2016 was an exciting year for the retail industry. A parade of innovative options, widgets, and new players wowed consumers and continue to drive a sea change in their preferences and expectations. Online and brick & mortar retailers alike found themselves scrambling to stay relevant and competitive. We’ll see more of the same in 2017, with shifting consumer attitudes and needs forcing retailers to rethink, and in some cases to reinvent their channel, product mix and service strategies.
The new year promises to be a winner for retailers and consumers alike. As we look ahead, let’s consider the following 16 top trends.
- Amazon’s Phase 2 – Shopping with Alexa
Amazon continues to take center stage and not only thanks to its great customer service, competitive pricing, an unbeatable product mix, reliable user reviews and support, and the gold standard Prime program offering member discounts, same-day delivery, and vast entertainment options. Now, Amazon’s “Just Ask” feature on Echo (Alexa) has made shopping virtually effortless. Alexa offers daily promotions and special deals, supported by Echo which knows the customer’s buying history, delivery address, and shipping and payment preferences. The reverberations of this winning combination will be felt by every brand and retailer. A game changer.

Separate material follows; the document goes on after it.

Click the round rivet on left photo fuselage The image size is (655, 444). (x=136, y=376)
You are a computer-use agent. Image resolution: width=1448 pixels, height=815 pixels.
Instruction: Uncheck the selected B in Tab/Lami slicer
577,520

- Brick & Mortar Stagnates But Still Relevant
Brick & mortar has not closed up shop, but will experience continued stagnation in 2017. The obvious reason is online shopping. There is a but, however. The good news for many terrestrial retail categories is that while consumers increasingly conduct product research online, the basic human need to see, touch, feel and/or try on before purchasing is an enduring one. Searches for “locations near me” are on the upswing, indicating that consumers want “hands on” before they buy.
- Brands Expand Locations and Pop-up Stores
Brands will continue to open their own locations. This concept holds undeniable appeal for any brand that wants to tell its story (not to mention control its sales, inventory, and service ethos) in a way that many department stores are simply unprepared to do. For online-only brands retailers, a pop-up storefront offers an opportunity to connect with customers face to face.
- The Customer Experience Is a Sensory Experience
The customer experience is all-encompassing. A store today isn’t just about the products and service you expect to find there—its look, feel, and, increasingly, its aroma are all key brand markers. Proprietary scents are being created for specific brands and retailers and, beyond the brick & mortar applications, they will carry forward to the packaging of online purchases; consumers will recognize the brand before they even open the box. Lighting, color, scent, texture, sound, and taste will all become an integral part of the competitive differentiator.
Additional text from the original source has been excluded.